_Dados fornecidos_
◆ ◆ ◆ ◆ ◆ ◆ ◆

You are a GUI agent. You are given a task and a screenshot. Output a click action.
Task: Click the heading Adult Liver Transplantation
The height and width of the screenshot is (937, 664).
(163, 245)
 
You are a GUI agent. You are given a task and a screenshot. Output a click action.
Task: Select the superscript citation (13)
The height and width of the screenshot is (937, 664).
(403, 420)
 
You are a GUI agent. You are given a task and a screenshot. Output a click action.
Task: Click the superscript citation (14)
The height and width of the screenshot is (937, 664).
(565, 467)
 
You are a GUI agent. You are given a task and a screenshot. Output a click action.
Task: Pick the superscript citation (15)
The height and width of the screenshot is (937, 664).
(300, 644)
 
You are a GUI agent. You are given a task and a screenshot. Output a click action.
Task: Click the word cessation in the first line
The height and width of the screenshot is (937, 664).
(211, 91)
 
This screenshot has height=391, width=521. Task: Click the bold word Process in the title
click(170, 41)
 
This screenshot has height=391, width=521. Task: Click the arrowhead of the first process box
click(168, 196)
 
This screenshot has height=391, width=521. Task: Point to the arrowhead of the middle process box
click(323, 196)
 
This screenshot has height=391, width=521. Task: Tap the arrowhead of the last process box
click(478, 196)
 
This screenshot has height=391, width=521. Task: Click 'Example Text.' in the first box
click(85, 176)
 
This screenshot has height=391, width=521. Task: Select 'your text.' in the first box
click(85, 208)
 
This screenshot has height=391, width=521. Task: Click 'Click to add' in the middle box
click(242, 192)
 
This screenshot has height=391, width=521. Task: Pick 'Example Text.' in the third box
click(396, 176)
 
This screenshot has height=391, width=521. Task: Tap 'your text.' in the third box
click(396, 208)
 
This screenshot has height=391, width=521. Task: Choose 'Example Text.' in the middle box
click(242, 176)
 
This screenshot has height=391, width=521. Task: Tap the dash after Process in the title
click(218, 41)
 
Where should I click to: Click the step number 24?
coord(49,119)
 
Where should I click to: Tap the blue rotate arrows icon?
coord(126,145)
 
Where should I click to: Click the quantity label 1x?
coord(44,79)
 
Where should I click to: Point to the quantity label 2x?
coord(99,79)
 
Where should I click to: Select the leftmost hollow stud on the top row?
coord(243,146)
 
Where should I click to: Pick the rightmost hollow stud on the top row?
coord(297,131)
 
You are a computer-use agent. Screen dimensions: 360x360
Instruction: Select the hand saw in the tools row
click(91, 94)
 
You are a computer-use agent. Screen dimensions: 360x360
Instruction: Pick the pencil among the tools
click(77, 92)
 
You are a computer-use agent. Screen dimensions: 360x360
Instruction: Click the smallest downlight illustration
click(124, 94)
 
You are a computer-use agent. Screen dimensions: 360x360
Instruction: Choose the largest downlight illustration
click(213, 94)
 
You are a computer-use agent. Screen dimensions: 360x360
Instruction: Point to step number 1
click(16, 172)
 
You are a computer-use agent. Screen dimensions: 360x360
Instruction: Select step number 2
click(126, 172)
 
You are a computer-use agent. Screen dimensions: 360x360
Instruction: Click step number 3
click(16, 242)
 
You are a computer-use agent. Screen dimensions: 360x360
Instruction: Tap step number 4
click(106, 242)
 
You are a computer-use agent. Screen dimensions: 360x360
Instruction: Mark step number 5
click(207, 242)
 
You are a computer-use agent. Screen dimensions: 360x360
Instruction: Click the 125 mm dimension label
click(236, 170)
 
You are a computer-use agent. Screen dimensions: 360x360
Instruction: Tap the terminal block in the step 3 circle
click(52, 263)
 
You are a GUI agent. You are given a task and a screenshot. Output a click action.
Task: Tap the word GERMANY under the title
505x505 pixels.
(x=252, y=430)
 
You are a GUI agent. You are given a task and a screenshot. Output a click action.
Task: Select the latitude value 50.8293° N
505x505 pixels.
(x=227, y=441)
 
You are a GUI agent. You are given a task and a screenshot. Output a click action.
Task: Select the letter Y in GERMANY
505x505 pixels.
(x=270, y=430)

◆ ◆ ◆ ◆ ◆ ◆ ◆

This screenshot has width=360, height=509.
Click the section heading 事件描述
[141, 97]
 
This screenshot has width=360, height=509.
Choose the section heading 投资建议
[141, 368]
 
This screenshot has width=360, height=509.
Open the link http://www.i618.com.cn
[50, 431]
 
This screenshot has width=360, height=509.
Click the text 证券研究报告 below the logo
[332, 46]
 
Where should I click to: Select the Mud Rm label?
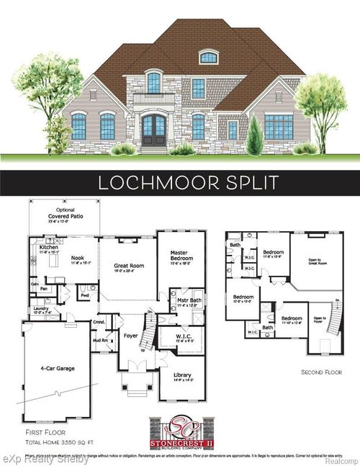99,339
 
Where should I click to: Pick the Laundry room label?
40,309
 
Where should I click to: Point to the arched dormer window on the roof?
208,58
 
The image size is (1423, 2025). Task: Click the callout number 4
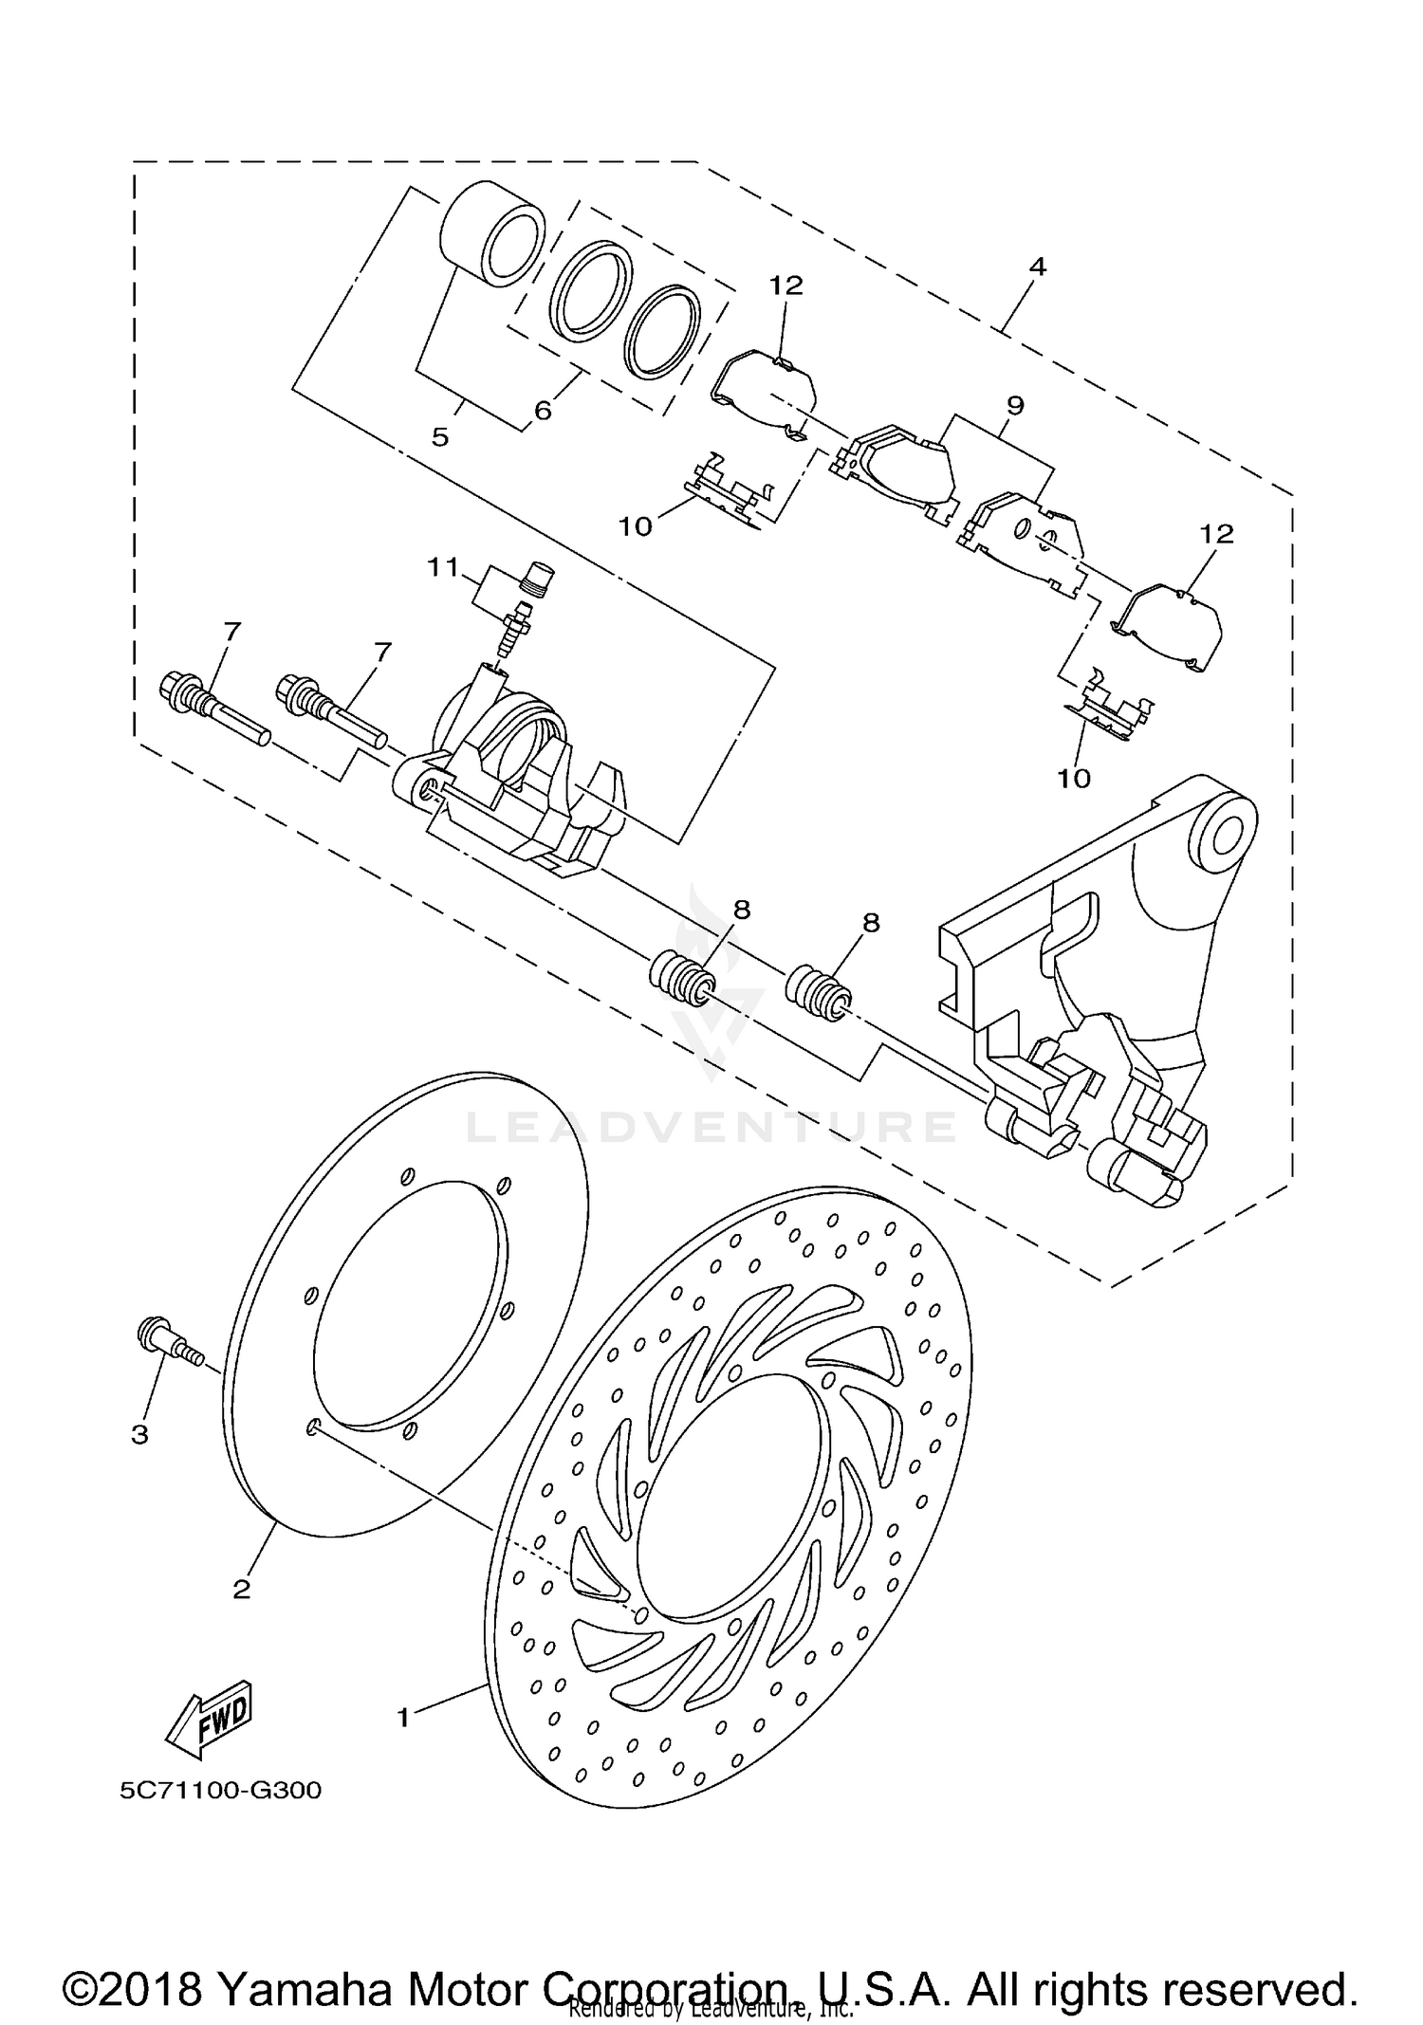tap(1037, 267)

◆ ◆ ◆ ◆ ◆ ◆ ◆

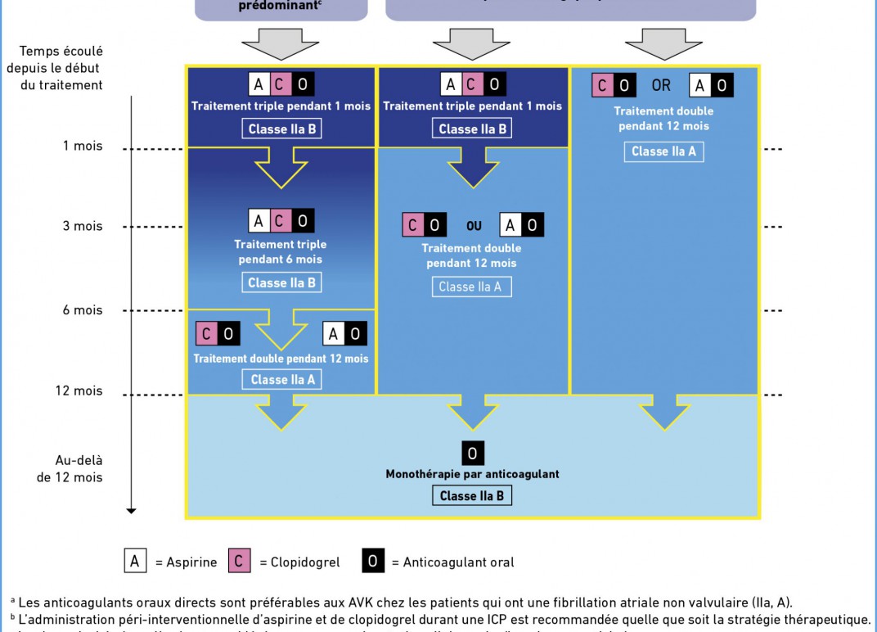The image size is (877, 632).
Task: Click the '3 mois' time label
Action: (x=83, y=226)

◆ ◆ ◆ ◆ ◆ ◆ ◆

_Instruções do exercício_
Por favor, redigite sem alterações as linhas da listagem acima entre a que contém "Where should I click to: Tap" e a que contém "click(126, 172)", incluindo ambas.

_Resposta da tarefa_
Where should I click to: Tap the blue rotate arrows icon?
coord(126,145)
 
Where should I click to: Click the quantity label 1x?
coord(44,79)
 
Where should I click to: Point to the quantity label 2x?
coord(99,79)
 
Where should I click to: Select the leftmost hollow stud on the top row?
coord(243,146)
 
Where should I click to: Pick the rightmost hollow stud on the top row?
coord(297,131)
 
You are a computer-use agent. Screen dimensions: 360x360
Instruction: Select the hand saw in the tools row
click(91, 94)
 
You are a computer-use agent. Screen dimensions: 360x360
Instruction: Pick the pencil among the tools
click(77, 92)
 
You are a computer-use agent. Screen dimensions: 360x360
Instruction: Click the smallest downlight illustration
click(124, 94)
 
You are a computer-use agent. Screen dimensions: 360x360
Instruction: Choose the largest downlight illustration
click(213, 94)
 
You are a computer-use agent. Screen dimensions: 360x360
Instruction: Point to step number 1
click(16, 172)
 
You are a computer-use agent. Screen dimensions: 360x360
Instruction: Select step number 2
click(126, 172)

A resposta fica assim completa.